Mexma is a pre-trained cross-language sentence encoder that outperforms previous methods by combining token and sentence-level objectives during the training process.
Paper link: https://arxiv.org/pdf/2409.12737
Previous methods of training cross-language sentence encoders only update the encoder with sentence representations, by simultaneously using tokens Improvements have been made in this area by using level targets to better update the encoder.
The researchers hope that the research community will benefit from using Mexma as a sentence encoder. Currently 80 languages are supported, and sentence representations for all languages are aligned. When mining language data containing two kinds of text, Mexma Can more accurately identify and compare information in different languages, and perform well on other downstream tasks such as sentence classification.
Self-Taught Evaluator: Generate reward modelResearchers have launched a self-learning evaluator (Self-Taught Evaluator) that can be used to generate synthetic Preference data to train reward models without relying on human annotation.

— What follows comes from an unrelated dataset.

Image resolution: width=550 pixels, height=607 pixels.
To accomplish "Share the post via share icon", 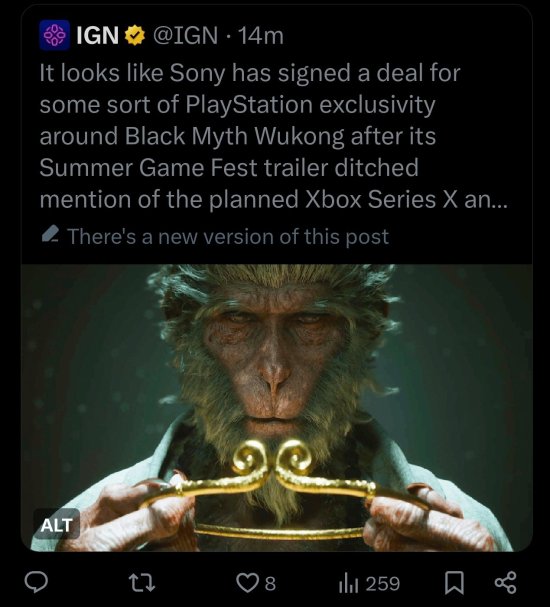I will pyautogui.click(x=505, y=583).
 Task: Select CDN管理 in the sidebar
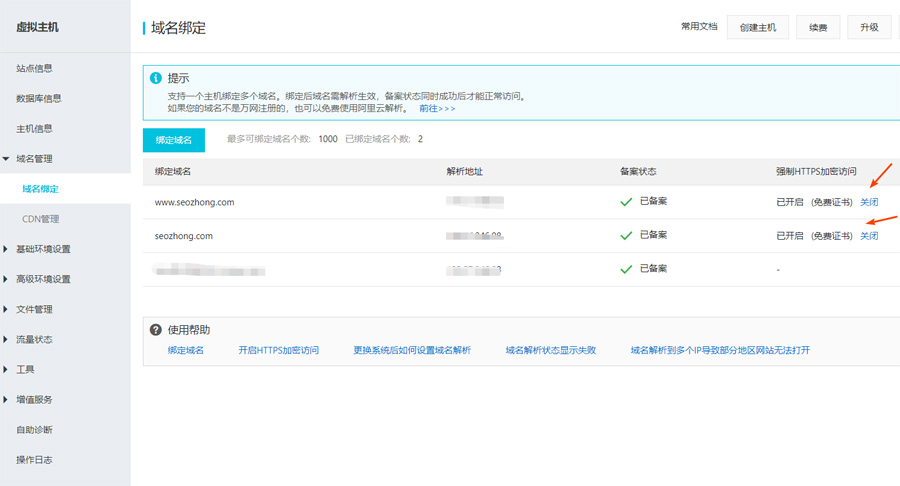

This approach generates contrasting model outputs and trains a large language model that serves as a judge (LLM-as-a-Judge) to generate reasoning traces for evaluation and final judgment, optimized through an iterative self-improvement scheme.
Paper link: https://arxiv.org/abs/2408.02666
The researchers released a model trained by direct preference optimization, and the generative reward model performed on RewardBench Powerful, but does not use any human annotation in the creation of training data.
Its performance surpasses larger models or models using manual annotation labels, such as GPT-4, Llama-3.1-405B-Instruct and Gemini-Pro, and can also be used as an evaluation on the AlpacaEval rankings One of the best evaluators in terms of human agreement rates while being approximately 7 to 10 times faster than the default GPT-4 evaluator.
Since its release, the artificial intelligence community has embraced this synthetic data approach and used it to train high-performing reward models.